In Idar en Oberstein was het vervangen van een wiel vaak de gelegenheid om in kleine familie, vrienden en confraters te feesten waar het bier rijkelijk vloeide. Zo werden de beroemde "Spiessbraten" georganiseerd, een soort barbecue van varkensvlees gemarineerd in ui, geserveerd met gehakte kool, regionale specialiteit waarvan de bezoeker nog kan van genieten in deze prachtige regio. Voor 1850 waren de slijperijen tevreden met de stenen die in de buurt gevonden werden zoals agaat, kwartsen (amethist-citrien-rookkwarts) en jaspis. Soms werden Boheemse granaten ingevoerd. Helaas waren deze natuur schatten door de eeuwen heen uitgeput. Door de ontdekkingen in Brazilië werden grote hoeveelheden kleurstenen naar Idar en Oberstein gestuurd; dit had een enorme uitbreiding van het slijpen van kleurstenen en diamanten als gevolg. Amethist, agaat, topaas, citrien, toermalijn, aquamarijn maar ook smaragden werden geëxtraheerd uit de regio's van Rio Grande do Sul, Diamantina en Minas Geraïs, die dan door de haven van Le Havre of Hamburg naar Saint Claude en naar Idar en Oberstein geïmporteerd werden.
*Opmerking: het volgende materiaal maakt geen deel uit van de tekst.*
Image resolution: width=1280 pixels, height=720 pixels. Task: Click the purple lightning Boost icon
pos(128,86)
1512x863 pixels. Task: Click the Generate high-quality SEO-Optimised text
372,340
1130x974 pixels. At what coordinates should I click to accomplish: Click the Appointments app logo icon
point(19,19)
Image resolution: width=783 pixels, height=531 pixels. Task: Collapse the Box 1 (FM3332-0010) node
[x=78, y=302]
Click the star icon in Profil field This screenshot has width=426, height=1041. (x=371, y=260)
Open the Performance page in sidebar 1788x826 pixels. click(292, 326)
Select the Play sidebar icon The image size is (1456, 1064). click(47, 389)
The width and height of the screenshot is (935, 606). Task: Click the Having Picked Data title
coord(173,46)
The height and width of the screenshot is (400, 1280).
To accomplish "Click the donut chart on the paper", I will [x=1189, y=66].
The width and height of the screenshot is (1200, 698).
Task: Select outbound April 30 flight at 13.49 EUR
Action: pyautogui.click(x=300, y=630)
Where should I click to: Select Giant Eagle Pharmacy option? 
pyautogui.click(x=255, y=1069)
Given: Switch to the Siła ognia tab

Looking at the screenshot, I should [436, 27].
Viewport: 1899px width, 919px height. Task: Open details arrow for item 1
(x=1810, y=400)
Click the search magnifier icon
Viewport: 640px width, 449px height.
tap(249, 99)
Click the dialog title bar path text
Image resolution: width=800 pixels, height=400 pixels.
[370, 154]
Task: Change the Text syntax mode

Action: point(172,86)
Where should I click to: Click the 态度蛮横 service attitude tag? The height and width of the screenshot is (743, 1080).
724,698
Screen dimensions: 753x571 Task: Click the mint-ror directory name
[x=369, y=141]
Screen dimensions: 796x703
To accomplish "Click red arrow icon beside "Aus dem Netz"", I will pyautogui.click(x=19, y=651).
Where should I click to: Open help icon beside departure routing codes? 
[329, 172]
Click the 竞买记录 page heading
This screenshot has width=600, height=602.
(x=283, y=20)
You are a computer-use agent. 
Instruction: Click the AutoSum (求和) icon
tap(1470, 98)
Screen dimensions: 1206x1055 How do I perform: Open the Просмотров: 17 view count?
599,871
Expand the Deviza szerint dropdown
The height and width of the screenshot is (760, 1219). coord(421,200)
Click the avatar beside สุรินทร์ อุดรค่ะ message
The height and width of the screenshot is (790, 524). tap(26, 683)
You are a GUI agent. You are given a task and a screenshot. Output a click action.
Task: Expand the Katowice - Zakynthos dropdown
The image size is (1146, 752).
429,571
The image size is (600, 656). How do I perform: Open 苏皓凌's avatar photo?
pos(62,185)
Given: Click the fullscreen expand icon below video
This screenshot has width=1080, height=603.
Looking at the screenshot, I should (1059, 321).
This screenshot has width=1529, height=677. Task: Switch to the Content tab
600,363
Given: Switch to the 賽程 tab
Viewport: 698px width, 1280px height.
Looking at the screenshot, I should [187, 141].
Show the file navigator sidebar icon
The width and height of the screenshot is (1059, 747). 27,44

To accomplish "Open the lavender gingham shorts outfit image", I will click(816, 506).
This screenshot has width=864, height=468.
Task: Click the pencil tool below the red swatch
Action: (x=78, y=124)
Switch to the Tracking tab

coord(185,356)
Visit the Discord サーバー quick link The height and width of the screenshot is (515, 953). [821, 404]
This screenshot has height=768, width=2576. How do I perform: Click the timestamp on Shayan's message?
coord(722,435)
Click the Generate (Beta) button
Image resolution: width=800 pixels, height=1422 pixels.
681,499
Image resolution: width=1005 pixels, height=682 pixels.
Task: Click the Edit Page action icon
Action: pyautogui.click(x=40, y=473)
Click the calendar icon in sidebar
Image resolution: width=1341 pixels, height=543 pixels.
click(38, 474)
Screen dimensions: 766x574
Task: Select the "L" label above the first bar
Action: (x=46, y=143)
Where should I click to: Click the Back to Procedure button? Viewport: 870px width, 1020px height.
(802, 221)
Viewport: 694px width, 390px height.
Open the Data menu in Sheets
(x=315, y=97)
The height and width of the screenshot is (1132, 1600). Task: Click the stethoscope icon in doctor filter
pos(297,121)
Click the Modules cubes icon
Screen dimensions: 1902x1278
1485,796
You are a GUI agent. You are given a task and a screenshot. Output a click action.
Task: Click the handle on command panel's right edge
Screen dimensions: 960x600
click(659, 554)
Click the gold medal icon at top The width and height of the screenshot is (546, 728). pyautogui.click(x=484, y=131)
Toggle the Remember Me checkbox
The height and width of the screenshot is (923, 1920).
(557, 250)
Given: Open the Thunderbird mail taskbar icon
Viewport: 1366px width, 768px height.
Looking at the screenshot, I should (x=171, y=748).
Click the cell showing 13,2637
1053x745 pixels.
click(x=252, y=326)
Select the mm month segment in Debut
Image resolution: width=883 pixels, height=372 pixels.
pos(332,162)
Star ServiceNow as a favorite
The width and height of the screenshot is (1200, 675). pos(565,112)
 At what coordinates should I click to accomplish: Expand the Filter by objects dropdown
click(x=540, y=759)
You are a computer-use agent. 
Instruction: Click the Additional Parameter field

Het was rond deze periode dat men op de markt amethist verwarmd tot citrien begon te vinden. Deze werden als frauduleuze topazen verkocht. Om amethist van kleur te doen veranderen werden zij bedekt met rode sintels, die de kleur veranderen in een sterk mooi oranje geel, maar het risico van barsten steeg wanneer de temperatuur te hoog werd. Het was pas achteraf dat amethist door de importeurs, groothandelaren of slijpers werden verwarmd in speciale ovens waarvan de temperatuur kon worden geregeld en dat de operatie kon worden gevolgd zonder enig risico. Minder mooie paarse amethist werd zo in goud-oranje citrien veranderd, maar indien de temperatuur te hoog was, kon de steen zich bedekken met een melkachtige laag en zo waardeloos worden.
Sommige juweliers (onwetend of niet) maken nog gebruik van de namen zoals topaas- kwarts, Madeira topaas, rook topaas of verbrande topaas, Schotse topaas of Boheemse topaas; deze termen zijn verboden.